Anyone who has walked an empty path along a chalk ridge, followed some hollow way through a wood or has meandered by a river bank on a lazy summer’s evening will understand what it means to be with those who have walked before.
The central tenet of Jim Leary’s Footmarks is that people have always been, and always will be, on the move, leaving traces behind – faint or otherwise – of a broader life than might at first be apparent.
Whether crossing continents, traversing mountains or taking an ancient wooden causeway through some moss-swelled peaty wetland, people from the past left their mark – a mark of their worldly experience. And people today do likewise.
Hence, while we might exist in the moment, thinking that our world is the world and somehow finite and reassuring, we, like our predecessors, are similarly ignorant trespassers in the inevitable infinity of the passage of time. One day we, like them, will become the ghosts for minds to dwell on too.
The vibrancy of former lives revealed
An archaeology lecturer at the University of York, Jim Leary combines a comprehensive subject knowledge with intense readability to reveal and explain how what people leave behind betrays the vibrancy of their lives.
What becomes clear is that, whether tracking animals by the shore, making pilgrimages to holy places, driving animals along roads, or crossing seas upon fragile craft, the evidence left by people cannot be seen in itself as finite.
A broader exposure to the world
Leary shows that the casual detritus of some former existence is instead a marker of both transience and broader experience. Objects and artefacts are not simply archaeological ‘finds’, they are instead windows on other life experiences. They offer us a chance to touch, all but briefly, the life and movement of some past traveller through the world as they knew it.
Hence, while one interpretation of Suffolk’s Sutton Hoo treasures might suggest they represent the glory and magnificence of an early English leader, another says otherwise. Instead, here was a man with a view to the sea and the world beyond, his funerary gifts incorporating elements from far beyond England or even Europe. A culture rich in the mycelia of international exposure.

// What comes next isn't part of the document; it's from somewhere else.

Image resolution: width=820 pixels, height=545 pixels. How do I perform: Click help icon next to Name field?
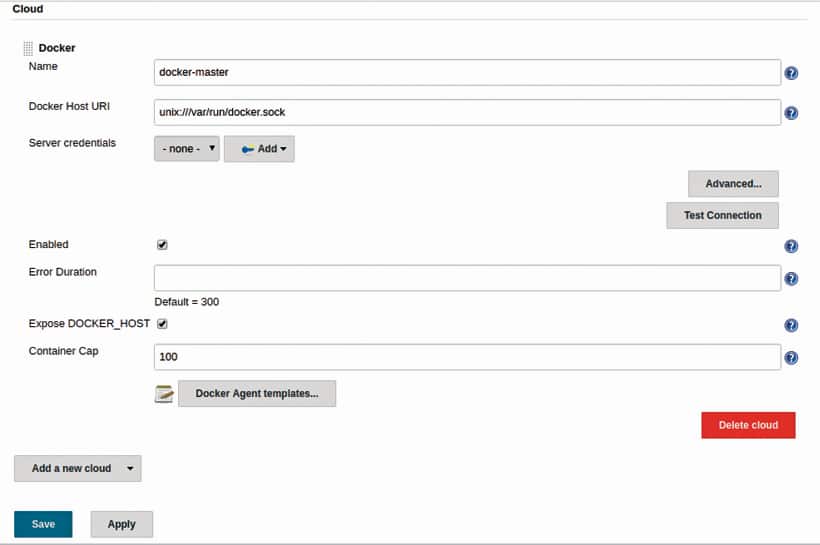click(x=791, y=73)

People of the past knew worlds both near and far and, as this book makes clear, we are still learning. As Leary reveals, even the so-called “Avebury Archer”, found buried just a few miles from Stonehenge, is shown by scientific analysis to have travelled back to continental Europe and then returned to England before his death.

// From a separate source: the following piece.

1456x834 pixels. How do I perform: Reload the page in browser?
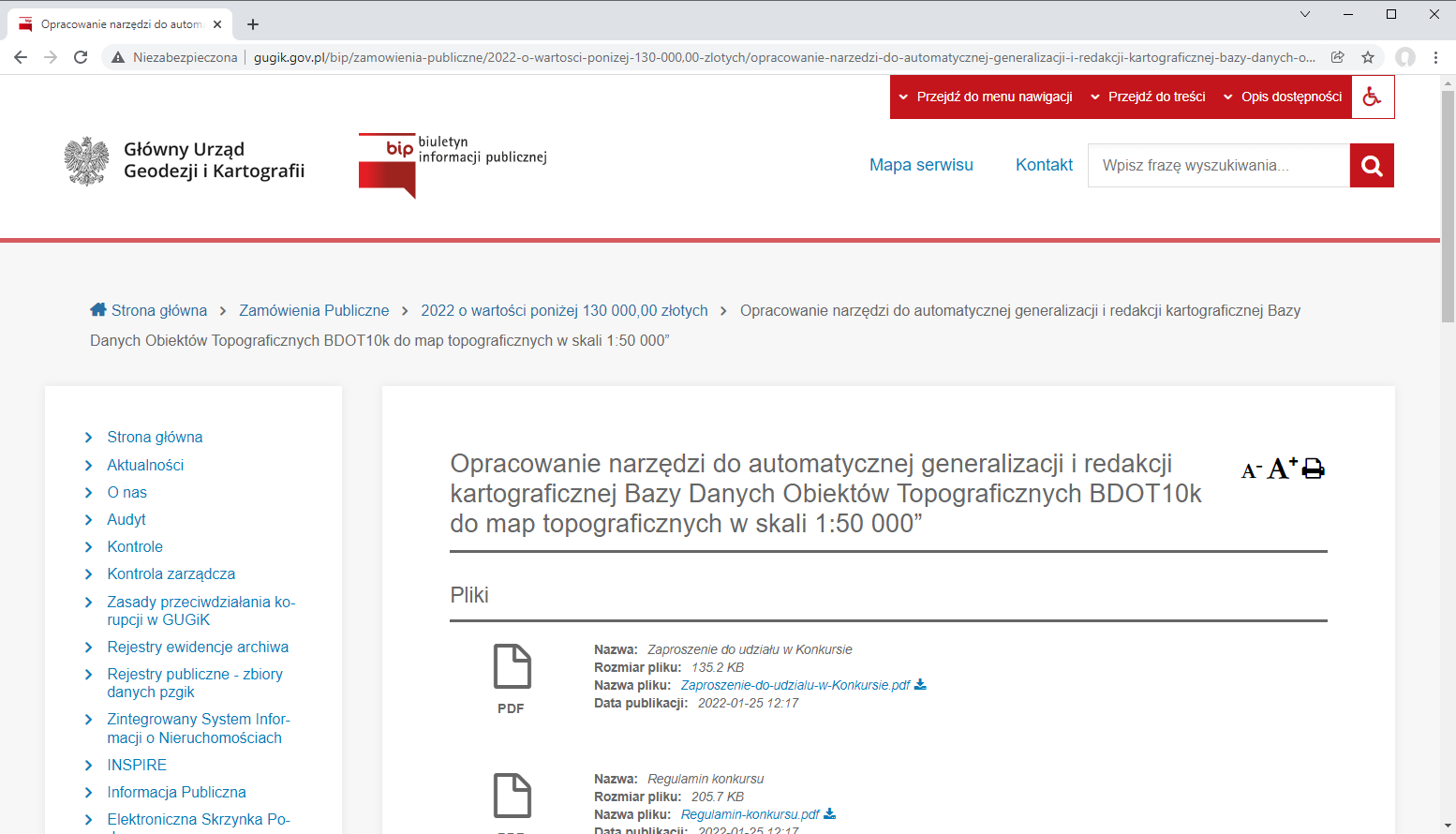point(81,57)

It is astonishing to think how much he, and his fellow travellers, knew about the world and how to navigate it.
A world on the move
Movement was constant. We learn that roads and lanes didn’t simply exist for one way travel; instead they were the conduit of trade, cultural exchange, religious intent, social intermingling and even essential to the movement of animals.
Trackways are indicative of constant use; going places was – and is – a fact of life.
Even in cities, where we might imagine some element of civilised permanence, visitors from far and wide – whether for purposes of trade, migration or religious devotion – show that movement was constant. And travel broadened the mind.
A route to broader minds
It is the sign of a good book that you leave it with an even greater inquiring mind than when you picked it up. What is immediately evident from reading Footmarks is that the whole history of humanity has been about movement – in small or large steps - and it continues to be.
As John Donne famously wrote,
No man is an island,
Entire of itself;
Every man is a piece of the continent,
A part of the main.
In Jim Leary’s wonderful and highly personal examination of the worlds we leave behind, archaeology reveals much about how we – and our ancestors – are, too, part of the broader main and not individual islands. We too are travellers touched by experience.
With this in mind, we ask ourselves, how would we like to be seen by those who follow in our own transient footmarks? How will others read us?
Michael Smith
Footmarks - A Journey into Our Restless Past
Author: Jim Leary
Published 2023 by: Icon Books
ISBN: 978-183773-025-4
Illustrations
An attractive feature of the book is a range of linocut illustrations by York printmaker, Michelle Hughes, which really capture the richness and personality of the text.
About Michael Smith
Michael Smith is a translator and illustrator of medieval literature. His books, including translations of Sir Gawain and the Green Knight, the Alliterative Morte Arthure, and The Romance of William and the Werewolf, are available through all the usual outlets.